* [Article]
/---
Jhon Durán supplies finishing touch as Aston Villa see off Southampton

Jhon Durán supplies finishing touch as Aston Villa see off Southampton

Russell Martin made clear there would be no rousing Churchillian team talk to try to transform Southampton’s ailing season and, frankly, maybe there is nothing anyone can do now to preserve their Premier League status. Gift-wrapping chances, giving up cheap goals and failing to work the opposition goalkeeper is a cocktail that looks increasingly likely to end in relegation. Their shortcomings gnawed at the Southampton manager. “It’s madness, really,” he said.

His team again had moments, as they so often do, usually courtesy of the prodigious 18-year-old Tyler Dibling, but emerged empty-handed. Again, gallingly, for Saints, bottom and eight points from safety, an individual error allowed the opposition to strike, Jhon Durán firing in his first league goal since September to earn Aston Villa successive victories. For Villa, suddenly things are not quite so bad. For Southampton, the immediate outlook is considerably bleaker.

The decisive moment arrived midway through the first half. Diego Carlos floated a ball forward towards Durán and while Nathan Wood looked to have it under control, his grip quickly unravelled. Taylor Harwood-Bellis attempted to step in and help out but Durán pounced on the confusion, the striker overpowering Harwood-Bellis and then shaking a floundering Wood, barging him out of view, before applying the finish.
\---
Page and screen pointing data
/---
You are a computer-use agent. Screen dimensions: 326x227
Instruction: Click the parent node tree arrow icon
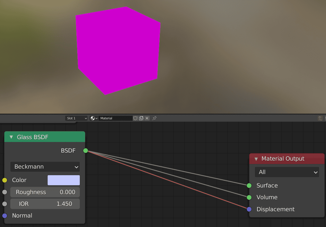[x=320, y=118]
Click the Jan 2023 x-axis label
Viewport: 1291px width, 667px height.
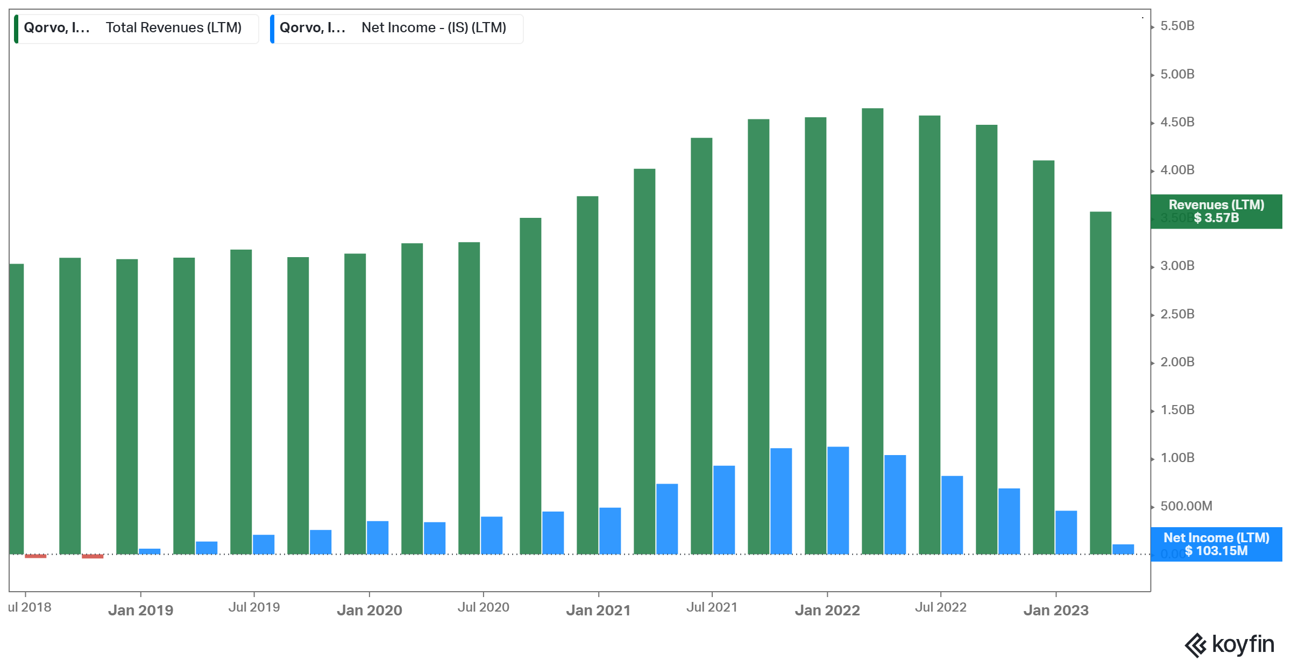click(1055, 611)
\---
* [Stated problem 1] List every player named in the match report above, leaving out managers.
* [Stated problem 2] Reproduce verbatim the part of the match report that opens with the words "The decisive moment" and closes with "applying the finish.".

* [Complete output 1] Jhon Durán, Tyler Dibling, Diego Carlos, Nathan Wood, Taylor Harwood-Bellis

* [Complete output 2]
The decisive moment arrived midway through the first half. Diego Carlos floated a ball forward towards Durán and while Nathan Wood looked to have it under control, his grip quickly unravelled. Taylor Harwood-Bellis attempted to step in and help out but Durán pounced on the confusion, the striker overpowering Harwood-Bellis and then shaking a floundering Wood, barging him out of view, before applying the finish.